Let us summarize the results of our investigation. Obviously, King Solomon knew not only the value of π with high accuracy but was also able to calculate the volume of a body of rotation with 6 digits. But we are talking here not about human wisdom but of divine wisdom. No human mind could design a vessel of such simplicity and harmony and at the same time arrive at a "round" volume with 6-digit accuracy. Also the play of words with the line  קוה/קו (qava/qav) which corresponds to the approximation of π by a continuous fraction, should have been built in the Hebrew language.

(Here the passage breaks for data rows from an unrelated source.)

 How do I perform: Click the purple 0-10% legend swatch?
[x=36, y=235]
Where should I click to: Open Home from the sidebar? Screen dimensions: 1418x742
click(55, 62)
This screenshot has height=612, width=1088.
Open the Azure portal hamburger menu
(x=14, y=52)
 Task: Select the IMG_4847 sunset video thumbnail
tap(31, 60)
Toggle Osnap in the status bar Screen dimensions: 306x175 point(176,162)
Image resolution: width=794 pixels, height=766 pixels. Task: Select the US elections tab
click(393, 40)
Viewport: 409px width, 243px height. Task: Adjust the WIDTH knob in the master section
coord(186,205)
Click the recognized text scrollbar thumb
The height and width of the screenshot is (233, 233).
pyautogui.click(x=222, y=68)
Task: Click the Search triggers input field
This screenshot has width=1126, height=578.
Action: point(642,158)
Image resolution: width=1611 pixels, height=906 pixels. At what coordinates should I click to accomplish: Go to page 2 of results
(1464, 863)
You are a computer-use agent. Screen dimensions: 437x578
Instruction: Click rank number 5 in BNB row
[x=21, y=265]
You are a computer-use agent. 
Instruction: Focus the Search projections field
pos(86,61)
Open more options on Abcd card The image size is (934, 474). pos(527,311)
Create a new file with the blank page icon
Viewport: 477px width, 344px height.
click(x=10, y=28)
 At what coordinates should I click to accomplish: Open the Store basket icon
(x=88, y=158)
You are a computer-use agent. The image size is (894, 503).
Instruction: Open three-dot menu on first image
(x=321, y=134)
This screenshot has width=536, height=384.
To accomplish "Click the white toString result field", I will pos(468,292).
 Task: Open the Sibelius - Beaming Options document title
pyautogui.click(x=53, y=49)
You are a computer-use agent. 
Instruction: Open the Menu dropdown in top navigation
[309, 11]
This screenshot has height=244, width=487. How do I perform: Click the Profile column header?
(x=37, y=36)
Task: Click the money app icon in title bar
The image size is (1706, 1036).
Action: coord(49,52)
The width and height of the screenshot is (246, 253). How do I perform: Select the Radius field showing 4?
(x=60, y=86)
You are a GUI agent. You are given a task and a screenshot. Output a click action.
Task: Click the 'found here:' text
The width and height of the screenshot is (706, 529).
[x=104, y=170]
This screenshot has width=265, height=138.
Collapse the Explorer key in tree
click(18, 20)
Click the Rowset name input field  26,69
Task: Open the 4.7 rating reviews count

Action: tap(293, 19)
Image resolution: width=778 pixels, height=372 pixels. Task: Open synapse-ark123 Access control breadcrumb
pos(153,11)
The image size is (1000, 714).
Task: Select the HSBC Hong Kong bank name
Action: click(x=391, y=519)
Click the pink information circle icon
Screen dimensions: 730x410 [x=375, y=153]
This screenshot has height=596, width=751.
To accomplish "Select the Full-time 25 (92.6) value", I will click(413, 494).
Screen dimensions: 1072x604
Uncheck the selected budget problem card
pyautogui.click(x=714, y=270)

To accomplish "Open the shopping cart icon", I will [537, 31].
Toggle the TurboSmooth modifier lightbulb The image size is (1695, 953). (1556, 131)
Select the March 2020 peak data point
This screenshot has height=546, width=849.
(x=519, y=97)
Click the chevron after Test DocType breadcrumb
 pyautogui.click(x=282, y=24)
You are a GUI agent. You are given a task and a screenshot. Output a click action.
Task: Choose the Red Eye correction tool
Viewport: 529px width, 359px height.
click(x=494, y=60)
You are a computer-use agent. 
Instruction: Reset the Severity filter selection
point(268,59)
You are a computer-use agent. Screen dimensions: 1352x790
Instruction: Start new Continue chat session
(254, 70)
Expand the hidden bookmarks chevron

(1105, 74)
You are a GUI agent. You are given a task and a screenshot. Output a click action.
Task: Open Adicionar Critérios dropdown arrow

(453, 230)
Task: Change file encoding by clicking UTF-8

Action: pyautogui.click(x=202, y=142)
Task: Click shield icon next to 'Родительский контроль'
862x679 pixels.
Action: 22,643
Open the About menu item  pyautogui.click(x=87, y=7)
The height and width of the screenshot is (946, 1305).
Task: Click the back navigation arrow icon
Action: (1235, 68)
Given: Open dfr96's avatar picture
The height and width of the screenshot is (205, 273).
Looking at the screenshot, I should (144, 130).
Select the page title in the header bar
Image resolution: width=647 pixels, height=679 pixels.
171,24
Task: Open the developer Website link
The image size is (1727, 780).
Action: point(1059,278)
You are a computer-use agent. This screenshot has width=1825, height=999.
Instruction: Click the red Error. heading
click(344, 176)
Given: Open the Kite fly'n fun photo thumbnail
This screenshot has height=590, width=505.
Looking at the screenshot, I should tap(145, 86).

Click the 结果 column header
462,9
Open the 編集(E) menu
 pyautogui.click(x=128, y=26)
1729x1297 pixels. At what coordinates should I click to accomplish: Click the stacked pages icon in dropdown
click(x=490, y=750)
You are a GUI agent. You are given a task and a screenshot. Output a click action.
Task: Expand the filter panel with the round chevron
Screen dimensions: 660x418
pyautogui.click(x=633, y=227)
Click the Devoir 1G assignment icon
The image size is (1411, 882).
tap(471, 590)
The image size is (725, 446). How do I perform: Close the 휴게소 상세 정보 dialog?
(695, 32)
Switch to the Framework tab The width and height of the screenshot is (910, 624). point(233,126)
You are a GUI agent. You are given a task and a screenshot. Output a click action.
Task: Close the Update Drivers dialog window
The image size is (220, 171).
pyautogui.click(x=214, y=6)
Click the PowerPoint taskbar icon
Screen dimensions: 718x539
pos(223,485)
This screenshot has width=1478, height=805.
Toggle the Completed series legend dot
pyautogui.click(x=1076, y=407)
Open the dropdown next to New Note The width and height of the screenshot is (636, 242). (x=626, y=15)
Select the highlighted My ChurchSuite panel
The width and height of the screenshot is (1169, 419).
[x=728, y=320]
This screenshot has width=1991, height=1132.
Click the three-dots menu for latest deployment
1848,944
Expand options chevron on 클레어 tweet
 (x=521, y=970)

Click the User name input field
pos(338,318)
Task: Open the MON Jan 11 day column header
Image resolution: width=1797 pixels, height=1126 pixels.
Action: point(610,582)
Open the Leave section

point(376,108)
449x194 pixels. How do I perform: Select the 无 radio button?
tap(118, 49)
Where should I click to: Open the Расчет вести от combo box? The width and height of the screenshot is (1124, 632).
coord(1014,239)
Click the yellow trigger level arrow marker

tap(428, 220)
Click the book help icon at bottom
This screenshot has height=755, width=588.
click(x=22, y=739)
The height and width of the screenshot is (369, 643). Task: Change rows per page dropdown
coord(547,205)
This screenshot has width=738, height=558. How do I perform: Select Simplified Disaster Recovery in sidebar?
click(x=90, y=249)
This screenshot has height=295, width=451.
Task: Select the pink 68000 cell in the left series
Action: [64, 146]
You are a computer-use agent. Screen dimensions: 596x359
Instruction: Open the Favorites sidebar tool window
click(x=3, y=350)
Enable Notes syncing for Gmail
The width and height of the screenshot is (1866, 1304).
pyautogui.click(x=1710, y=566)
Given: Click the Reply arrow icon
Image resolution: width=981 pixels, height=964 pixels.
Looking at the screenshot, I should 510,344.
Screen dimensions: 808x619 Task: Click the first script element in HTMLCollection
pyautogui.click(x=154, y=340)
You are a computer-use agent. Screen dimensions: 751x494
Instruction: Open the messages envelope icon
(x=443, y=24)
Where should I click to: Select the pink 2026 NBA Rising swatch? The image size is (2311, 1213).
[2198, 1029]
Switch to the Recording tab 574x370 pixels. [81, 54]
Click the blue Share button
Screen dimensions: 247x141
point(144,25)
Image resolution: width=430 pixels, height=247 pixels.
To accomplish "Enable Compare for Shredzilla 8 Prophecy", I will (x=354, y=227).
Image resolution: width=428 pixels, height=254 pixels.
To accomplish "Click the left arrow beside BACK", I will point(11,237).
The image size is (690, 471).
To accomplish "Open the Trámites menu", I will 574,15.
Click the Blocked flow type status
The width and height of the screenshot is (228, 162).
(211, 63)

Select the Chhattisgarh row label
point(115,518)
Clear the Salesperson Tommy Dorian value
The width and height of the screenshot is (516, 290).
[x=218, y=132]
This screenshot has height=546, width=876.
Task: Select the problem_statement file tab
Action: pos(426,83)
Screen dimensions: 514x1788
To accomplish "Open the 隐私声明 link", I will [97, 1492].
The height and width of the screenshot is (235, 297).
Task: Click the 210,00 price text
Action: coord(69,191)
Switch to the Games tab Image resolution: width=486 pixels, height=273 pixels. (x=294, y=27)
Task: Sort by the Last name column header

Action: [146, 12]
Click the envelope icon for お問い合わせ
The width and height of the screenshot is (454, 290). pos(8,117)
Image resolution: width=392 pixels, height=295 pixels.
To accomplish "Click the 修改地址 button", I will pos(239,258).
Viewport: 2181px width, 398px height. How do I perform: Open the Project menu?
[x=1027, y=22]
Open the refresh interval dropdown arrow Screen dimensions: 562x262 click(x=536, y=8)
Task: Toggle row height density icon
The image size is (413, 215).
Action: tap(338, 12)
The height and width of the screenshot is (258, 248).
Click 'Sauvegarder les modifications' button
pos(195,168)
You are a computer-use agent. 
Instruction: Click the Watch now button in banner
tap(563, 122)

All this is remarkable, but what has it to do with the ratio קו/קוה (qava/qav)? The strip that surrounds the future oblation of Jerusalem around the world is akin to a bride that circles around the groom under the canopy. The spelling of the word curve  קוה (qava) is feminine and corresponds to the the bride. The reading קו (qav) is masculine and relates to the groom, the square of Jerusalem. In order to bring these two measures to a common denominator - the area of Israel, one should multiply the feminine strip around the world by the ratio קוה/קו (qav/qava), i.e. 3/π and add to the area of the 12 tribes. If one does not like the idea to raise the ladder of Jacob to the top of the mountains of Judea, we can suggest a different solution. Out of the above exact perimeter at the sea level of 33504.98 mils, 75 mils of Jerusalem are "masculine" and the rest 33429.98 are "feminine". The last number should be multiplied by the ratio קוה/קו (qav/qava) equal 106/111 and added to 75. We obtain then 31999.12 mils. A remarkable accuracy!

The inevitable conclusion is that the one, who designed this equality, had a full control of the size of the Earth and of the geography of Israel.